● Detalhes da tarefa:
Traduza para o inglês esta frase do trecho do documento: "Nestes termos, e nos mais de Direito que V. Exas. doutamente suprirão, deve ser mantida a douta decisão arbitral recorrida e negado provimento ao recurso interposto pela Recorrente, com o que se fará justiça."

● Trecho do documento:
----

H. Sendo a medida provisória instrumental de um dado procedimento disciplinar, ela só pode ter razão de ser quando haja pelo menos uma aparência séria, ou uma indiciação suficiente, da existência da própria infração disciplinar que justificaria a instauração e subsistência de um processo disciplinar.
I. O facto de a Recorrente ter vindo a determinar o arquivamento do processo disciplinar sem quaisquer outros elementos além dos que possuía desde a pronúncia do Recorrido demonstra ã saciedade que a sua análise atenta não foi feita nesse primeiro momento, visto que teria conduzido ã inevitável conclusão de que inexistia qualquer fundamento que autorizasse sequer a instauração de procedimento disciplinar, e, consequentemente, que não teria cabimento o decretamento de qualquer medida provisória.
Nestes termos, e nos mais de Direito que V. Exas. doutamente suprirão, deve ser mantida a douta decisão arbitral recorrida e negado provimento ao recurso interposto pela Recorrente, com o que se fará justiça.

O Recurso foi admitido por Despacho de 11 de janeiro de 2023, mais se sustentando a decisão recorrida, atenta a nulidade suscitada, nos seguintes termos:
“(…) De acordo com a Demandada, o acórdão sub judice padeceria do vício de omissão de pronúncia, o que fundamentaria a nulidade ao abrigo da al. d) do n.° 1 do artigo 615.° do Código de Processo Civil (doravante, "CPC"). No seu entendimento, a referida omissão justificar-se-ia pela ausência de resposta, pelo Tribunal, ao requerimento probatório apresentado na respetiva contestação, através do qual se solicitava que a Comissão de Instrutores da Liga Portuguesa de Futebol Profissional, onde corre o processo disciplinar instaurado, fosse oficiada para vir aos autos juntar o processo administrativo, o qual se encontra na sua posse, em particular, a deliberação de instauração de processo e de determinação da suspensão preventiva não automática ao Demandante, proferida pela Seção Profissional do Conselho de Disciplina, bem como para informar em que data a notificou ao Demandante.

----

● Dados armazenados:
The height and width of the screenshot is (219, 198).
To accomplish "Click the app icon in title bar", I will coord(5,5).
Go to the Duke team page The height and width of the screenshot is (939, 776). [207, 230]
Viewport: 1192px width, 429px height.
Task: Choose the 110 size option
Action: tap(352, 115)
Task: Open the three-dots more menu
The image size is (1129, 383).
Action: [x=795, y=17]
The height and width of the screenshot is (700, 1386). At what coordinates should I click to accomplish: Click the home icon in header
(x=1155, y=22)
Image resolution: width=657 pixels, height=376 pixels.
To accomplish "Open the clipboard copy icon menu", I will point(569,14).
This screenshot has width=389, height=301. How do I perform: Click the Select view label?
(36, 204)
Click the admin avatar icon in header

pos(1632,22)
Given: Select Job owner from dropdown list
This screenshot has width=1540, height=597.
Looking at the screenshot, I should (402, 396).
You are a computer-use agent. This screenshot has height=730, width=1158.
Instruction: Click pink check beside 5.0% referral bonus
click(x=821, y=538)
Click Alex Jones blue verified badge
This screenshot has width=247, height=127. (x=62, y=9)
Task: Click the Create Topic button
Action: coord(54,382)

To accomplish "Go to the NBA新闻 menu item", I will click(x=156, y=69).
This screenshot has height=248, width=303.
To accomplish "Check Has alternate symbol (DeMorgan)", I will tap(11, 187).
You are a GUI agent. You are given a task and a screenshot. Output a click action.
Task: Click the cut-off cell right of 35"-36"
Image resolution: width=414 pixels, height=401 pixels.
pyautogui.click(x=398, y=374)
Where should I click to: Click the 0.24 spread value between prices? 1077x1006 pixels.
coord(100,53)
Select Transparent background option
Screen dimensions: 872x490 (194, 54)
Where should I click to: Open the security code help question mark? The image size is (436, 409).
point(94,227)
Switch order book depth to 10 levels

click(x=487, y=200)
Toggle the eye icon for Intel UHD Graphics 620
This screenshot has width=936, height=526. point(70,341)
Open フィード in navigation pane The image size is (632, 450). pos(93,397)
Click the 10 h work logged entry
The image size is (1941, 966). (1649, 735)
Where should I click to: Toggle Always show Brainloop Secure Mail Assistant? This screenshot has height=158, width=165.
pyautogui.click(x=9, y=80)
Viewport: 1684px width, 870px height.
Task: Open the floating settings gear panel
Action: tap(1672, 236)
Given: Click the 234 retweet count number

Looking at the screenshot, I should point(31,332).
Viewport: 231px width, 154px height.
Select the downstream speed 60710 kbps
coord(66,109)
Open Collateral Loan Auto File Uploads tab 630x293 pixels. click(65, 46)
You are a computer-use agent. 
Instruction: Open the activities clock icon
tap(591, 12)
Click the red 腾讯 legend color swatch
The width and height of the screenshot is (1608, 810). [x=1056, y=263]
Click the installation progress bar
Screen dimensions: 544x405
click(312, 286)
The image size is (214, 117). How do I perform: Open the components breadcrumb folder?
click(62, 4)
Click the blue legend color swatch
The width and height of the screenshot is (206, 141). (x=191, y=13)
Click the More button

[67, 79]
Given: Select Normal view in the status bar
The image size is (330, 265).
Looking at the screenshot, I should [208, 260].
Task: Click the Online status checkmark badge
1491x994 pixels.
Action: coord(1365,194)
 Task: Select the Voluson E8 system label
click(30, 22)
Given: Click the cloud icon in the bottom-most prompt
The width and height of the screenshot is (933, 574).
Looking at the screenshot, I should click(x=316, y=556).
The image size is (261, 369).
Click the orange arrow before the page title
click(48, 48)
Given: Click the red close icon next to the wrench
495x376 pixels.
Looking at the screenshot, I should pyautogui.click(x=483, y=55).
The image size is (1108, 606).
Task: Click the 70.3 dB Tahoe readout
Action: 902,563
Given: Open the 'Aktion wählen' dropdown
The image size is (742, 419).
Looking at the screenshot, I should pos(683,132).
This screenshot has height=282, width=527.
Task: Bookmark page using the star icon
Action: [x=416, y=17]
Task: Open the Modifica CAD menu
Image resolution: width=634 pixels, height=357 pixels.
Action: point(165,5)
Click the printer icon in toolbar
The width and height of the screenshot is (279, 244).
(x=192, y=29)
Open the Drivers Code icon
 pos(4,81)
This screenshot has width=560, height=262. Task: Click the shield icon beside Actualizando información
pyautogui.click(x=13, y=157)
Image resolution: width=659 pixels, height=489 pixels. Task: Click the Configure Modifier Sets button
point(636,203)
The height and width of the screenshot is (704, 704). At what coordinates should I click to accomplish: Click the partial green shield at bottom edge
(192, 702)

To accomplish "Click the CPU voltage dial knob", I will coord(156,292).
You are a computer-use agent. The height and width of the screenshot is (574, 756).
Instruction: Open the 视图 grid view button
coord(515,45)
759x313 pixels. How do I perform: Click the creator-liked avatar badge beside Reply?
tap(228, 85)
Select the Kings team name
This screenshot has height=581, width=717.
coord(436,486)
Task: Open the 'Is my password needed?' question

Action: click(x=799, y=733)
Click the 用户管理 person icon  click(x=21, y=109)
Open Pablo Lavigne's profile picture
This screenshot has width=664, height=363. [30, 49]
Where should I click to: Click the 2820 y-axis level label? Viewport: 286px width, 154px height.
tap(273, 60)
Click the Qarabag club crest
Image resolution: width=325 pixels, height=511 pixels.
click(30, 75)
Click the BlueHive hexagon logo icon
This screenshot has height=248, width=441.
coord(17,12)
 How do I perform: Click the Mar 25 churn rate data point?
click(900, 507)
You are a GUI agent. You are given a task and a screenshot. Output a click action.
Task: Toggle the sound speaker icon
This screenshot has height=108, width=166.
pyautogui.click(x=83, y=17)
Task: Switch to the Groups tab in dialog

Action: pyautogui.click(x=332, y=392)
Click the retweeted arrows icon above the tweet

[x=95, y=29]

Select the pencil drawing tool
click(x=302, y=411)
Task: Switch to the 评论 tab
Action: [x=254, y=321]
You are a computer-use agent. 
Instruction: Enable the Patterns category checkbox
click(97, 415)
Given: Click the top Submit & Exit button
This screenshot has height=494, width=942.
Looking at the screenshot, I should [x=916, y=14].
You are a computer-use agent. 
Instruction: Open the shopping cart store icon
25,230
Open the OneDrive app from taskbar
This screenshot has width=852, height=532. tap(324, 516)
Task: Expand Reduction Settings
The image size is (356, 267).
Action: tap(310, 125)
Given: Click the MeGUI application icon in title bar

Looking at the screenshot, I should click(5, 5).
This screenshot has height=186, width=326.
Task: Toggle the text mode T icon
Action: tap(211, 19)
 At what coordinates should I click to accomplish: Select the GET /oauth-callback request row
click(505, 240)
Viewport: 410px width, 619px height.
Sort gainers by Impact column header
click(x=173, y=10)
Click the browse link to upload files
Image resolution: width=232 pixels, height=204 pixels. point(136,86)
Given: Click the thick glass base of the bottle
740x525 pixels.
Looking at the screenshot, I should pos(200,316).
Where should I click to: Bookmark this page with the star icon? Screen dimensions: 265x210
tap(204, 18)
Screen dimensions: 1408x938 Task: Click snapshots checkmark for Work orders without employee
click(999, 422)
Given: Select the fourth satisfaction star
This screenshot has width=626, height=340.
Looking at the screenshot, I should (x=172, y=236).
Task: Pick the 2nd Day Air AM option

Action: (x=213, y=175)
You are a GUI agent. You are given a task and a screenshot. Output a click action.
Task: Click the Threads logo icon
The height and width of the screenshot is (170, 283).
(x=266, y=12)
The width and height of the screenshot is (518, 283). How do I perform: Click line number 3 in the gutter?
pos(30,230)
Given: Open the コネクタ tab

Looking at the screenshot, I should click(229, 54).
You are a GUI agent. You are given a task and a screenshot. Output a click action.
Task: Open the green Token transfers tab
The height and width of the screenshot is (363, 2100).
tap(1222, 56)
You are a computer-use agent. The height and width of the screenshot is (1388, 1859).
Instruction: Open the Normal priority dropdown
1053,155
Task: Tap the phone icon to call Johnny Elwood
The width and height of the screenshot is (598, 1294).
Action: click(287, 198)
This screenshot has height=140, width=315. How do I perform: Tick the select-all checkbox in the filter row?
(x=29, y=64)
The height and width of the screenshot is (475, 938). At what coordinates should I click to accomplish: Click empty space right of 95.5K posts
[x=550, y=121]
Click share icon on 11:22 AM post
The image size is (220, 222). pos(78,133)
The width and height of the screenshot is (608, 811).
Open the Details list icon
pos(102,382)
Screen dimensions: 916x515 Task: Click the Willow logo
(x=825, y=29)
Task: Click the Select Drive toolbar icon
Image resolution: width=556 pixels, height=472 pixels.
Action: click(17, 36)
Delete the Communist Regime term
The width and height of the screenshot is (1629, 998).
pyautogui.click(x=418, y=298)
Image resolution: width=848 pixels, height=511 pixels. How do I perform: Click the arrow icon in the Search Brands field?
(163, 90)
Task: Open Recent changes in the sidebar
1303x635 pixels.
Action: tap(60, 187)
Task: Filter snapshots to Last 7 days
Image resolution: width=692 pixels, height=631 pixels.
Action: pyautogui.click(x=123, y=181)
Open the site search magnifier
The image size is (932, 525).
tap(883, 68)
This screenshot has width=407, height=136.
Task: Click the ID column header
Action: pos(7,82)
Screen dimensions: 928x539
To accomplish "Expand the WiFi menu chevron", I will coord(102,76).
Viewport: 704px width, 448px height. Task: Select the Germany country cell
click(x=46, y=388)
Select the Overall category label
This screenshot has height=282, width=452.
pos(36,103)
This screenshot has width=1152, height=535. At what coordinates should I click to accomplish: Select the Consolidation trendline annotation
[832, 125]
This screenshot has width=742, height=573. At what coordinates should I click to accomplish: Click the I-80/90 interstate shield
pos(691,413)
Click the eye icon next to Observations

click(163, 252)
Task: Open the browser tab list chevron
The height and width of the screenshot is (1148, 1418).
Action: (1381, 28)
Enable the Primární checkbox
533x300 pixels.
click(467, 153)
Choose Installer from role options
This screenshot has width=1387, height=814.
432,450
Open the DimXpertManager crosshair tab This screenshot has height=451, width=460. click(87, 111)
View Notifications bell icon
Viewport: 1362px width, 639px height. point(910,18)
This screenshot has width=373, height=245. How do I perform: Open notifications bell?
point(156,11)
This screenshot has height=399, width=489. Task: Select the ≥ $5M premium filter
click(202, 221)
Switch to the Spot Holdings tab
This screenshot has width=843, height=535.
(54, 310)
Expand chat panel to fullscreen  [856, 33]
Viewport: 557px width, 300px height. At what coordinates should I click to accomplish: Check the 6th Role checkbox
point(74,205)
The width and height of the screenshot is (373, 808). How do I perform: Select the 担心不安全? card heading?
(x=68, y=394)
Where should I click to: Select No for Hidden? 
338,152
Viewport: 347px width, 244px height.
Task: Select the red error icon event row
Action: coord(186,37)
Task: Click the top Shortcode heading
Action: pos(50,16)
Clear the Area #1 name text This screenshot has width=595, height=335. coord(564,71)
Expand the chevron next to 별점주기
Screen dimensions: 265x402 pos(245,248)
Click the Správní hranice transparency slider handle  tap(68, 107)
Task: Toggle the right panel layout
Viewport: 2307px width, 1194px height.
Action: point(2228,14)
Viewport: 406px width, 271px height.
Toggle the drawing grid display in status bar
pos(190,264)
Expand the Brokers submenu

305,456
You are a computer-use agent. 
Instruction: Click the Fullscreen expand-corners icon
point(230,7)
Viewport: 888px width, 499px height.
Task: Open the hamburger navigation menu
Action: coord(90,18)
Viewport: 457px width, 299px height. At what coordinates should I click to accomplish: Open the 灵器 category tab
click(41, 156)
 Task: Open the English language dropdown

----

● Resultado da tarefa:
On these grounds, and on such further grounds of law as Your Honors will learnedly supply, the learned arbitral decision under appeal should be upheld and the appeal lodged by the Appellant dismissed, whereby justice will be done.